Séminaire Rut Carballido-Lopez

Assembly of bacterial actin MreB on lipid surfaces

One of the ultimate goals in cell biology is to understand how cells determine their shape. In bacteria, the cell wall and actin-like MreB proteins are major determinants of cell shape. Using cutting-edge fluorescence microscopy techniques combined with automated single particle and single molecule tracking in live cells of the model Gram-positive bacterium Bacillus subtilis, we showed that MreB proteins form membrane-associated nanofilaments that move circumferentially along the sidewalls together with cell wall synthetic enzymes.
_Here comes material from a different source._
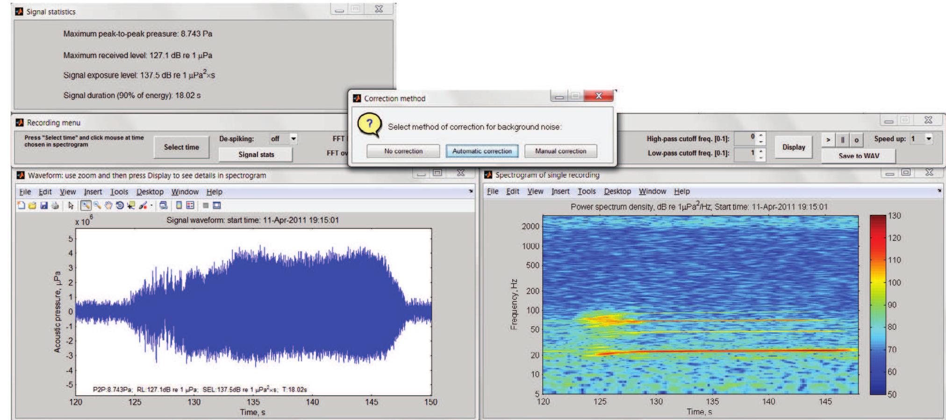946x420 pixels.
Task: Open Insert menu in Spectrogram window
Action: pos(560,192)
These findings led to the current model, in which MreB spatiotemporally patterns cell wall insertion, promoting cylindrical elongation. In parallel, to fill in the gap between structure and cellular function, we investigate the biochemical and polymerization properties of B. subtilis MreB in vitro.  We have shown that both lipids and ATP/GTP are facilitators of MreB polymerization into straight pairs of filaments, with a dual effect of nucleotide, in promoting both membrane binding and filaments assembly/disassembly. We have also implemented methods for observation of MreB polymerization and filament dynamics on biomimetic membrane systems. Using TIRFM-based single filament imaging and High-speed atomic force microscopy (HS-AFM) , we have revealed important insights into the properties of MreB filaments and their interaction with lipid surfaces. The combination of our top-down and bottom-up approaches to investigate MreB promises exciting advances in the near future.